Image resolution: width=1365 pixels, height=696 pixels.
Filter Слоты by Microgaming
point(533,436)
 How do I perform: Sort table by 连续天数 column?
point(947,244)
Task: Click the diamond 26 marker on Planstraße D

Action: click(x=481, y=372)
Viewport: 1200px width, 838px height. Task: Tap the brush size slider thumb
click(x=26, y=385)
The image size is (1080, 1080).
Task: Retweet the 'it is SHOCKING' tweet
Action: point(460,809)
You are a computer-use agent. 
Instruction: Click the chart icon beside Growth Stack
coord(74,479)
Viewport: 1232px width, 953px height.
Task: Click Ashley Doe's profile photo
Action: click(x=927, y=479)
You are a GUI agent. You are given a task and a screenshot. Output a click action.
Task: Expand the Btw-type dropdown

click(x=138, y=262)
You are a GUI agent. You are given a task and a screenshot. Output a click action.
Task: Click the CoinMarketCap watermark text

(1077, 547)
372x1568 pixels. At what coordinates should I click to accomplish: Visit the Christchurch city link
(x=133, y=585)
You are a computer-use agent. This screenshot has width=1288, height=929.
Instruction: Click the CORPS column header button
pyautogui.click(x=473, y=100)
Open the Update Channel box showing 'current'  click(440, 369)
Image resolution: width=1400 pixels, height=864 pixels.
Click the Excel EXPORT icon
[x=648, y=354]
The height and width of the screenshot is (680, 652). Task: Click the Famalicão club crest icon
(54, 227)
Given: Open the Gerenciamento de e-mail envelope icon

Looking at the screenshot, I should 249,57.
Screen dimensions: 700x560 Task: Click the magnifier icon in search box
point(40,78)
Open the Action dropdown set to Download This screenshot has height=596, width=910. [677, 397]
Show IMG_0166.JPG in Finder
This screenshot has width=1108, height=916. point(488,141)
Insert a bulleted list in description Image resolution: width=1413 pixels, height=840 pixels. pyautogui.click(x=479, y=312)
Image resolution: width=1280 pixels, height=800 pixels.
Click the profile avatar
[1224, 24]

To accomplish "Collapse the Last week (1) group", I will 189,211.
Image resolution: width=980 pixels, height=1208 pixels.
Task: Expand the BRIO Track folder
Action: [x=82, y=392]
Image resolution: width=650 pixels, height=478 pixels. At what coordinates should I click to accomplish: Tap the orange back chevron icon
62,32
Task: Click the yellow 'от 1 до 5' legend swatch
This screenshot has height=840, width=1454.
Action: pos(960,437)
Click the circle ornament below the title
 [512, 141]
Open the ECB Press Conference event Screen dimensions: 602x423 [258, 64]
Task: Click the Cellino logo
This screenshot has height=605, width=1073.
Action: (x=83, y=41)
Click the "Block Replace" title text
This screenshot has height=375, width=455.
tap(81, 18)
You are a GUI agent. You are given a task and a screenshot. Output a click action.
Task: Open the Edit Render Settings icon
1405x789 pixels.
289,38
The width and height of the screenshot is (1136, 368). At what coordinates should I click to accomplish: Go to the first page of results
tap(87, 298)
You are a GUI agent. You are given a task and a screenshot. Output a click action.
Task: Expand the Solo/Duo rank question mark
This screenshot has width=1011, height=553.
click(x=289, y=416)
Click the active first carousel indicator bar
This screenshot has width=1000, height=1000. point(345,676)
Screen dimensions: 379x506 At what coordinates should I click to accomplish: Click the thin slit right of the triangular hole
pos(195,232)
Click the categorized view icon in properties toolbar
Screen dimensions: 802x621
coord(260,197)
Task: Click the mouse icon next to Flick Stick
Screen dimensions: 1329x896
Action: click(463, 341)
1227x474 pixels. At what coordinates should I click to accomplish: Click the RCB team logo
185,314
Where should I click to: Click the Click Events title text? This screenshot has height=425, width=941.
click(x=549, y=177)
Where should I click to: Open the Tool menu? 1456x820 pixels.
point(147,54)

□ □ □ □ □ □ □

◆ **Exercise instructions**
Each line in the entries above that includes the string "computer" should be extracted.

◆ **Result of the task**
You are a computer-use agent. 
You are a computer-use agent. This screenshot has width=1288, height=929.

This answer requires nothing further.